Additional information

Oral toxicity

In an acute oral toxicity study in the rat according to the acute toxic class method, six Sprague-Dawley rats were dosed with 2000 mg/kg bw via gavage. There were no mortalities and no clinical signs of toxicity. Body weight gain was as expected and no abnormalities were noted on necropsy (Safepharm, 2000)
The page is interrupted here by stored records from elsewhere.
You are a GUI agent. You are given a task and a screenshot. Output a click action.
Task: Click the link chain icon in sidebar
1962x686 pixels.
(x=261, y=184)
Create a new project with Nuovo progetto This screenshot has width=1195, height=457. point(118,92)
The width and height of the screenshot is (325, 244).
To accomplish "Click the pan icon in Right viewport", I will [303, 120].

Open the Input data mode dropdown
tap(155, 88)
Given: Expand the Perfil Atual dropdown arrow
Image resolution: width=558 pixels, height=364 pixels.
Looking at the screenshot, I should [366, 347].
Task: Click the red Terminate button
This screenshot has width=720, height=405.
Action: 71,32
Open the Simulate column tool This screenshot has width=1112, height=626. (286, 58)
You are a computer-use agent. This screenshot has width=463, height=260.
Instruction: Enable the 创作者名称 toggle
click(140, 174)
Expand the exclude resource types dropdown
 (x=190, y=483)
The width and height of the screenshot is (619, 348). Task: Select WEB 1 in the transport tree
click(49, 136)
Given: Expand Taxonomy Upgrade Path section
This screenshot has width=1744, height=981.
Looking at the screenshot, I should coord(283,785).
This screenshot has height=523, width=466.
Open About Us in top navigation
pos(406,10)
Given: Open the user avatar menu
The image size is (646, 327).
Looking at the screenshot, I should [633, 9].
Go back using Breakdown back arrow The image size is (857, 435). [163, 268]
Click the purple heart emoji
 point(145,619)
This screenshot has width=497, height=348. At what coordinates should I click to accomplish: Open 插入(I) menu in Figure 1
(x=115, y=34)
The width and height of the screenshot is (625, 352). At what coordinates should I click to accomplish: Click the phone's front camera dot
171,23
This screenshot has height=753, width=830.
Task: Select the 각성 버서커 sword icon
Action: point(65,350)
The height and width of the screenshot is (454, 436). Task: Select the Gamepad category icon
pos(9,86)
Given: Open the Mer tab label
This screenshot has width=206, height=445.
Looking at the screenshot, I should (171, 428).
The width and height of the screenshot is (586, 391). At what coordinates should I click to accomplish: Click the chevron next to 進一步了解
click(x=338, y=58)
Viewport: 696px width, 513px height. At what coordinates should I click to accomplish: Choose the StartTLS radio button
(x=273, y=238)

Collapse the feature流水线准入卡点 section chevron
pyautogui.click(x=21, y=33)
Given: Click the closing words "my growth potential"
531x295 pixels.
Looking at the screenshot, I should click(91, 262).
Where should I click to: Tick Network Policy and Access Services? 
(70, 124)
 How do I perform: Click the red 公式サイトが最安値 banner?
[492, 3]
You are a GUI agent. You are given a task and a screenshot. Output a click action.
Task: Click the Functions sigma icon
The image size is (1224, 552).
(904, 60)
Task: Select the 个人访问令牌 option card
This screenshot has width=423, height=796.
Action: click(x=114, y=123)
In an acute oral toxicity study (BASF AG, 1966), 5 Sprague-Dawley rats/sex/dose were exposed to 200 - 6400 mg/kg bw TEA by gavage and observed for 7 days. The LD50 was determined to be 6400 mg/kg bw for males and females. No deaths occurred at doses of 5000 mg/kg bw or below. At 200 mg/kg bw, slight agitation was observed up to 4 hours after exposure; at higher doses unsteady, elevated respiration, anancasm to chew, apathy, and reduced grooming was noticed. Two days after exposure, no clinical signs were observed. Gross pathology did not reveal any abnormalities.

Dermal toxicity

In a dermal limit test, rabbits were treated with 2000 mg/kg bw TEA on the intact or abraded skin and subsequently observed for a 14 -day period (EPA, 1989a). The test substance was either derived from NH3 (92% TEA) or DEA (88% TEA), both containing approximately 6.5% DEA. Mild erythema was observed following exposure to TEA derived from NH3 on the intact or abraded skin, returning to normal on day 6. Moderate erythema was observed following exposure to TEA derived from DEA on the intact or abraded skin, returning to normal on day 10. No mortality was observed, hence the LD50 was > 2000 mg/kg bw.

Inhalation toxicity

Due to its extremely low volatility, there is a lack of data documenting the acute inhalation toxicity. As good quality data for the oral and dermal route are available, in accordance with column 2 of REACH Annex VIII, a study regarding the inhalation route is not required. One limited report stated that whole-body exposure of rats to a saturated TEA atmosphere (approximately 1.8 mg/m3) at 20°C for 8 hours failed to cause any deaths. Therefore no LC50 value has been determined for this compound (BASF AG, 1966).

Justification for classification or non-classification

Based on the acute oral toxicity data for the substance, and for the acute toxicity data of the major constituent TEA, and the minor constituent DEA, no classification for acute toxicity is warranted.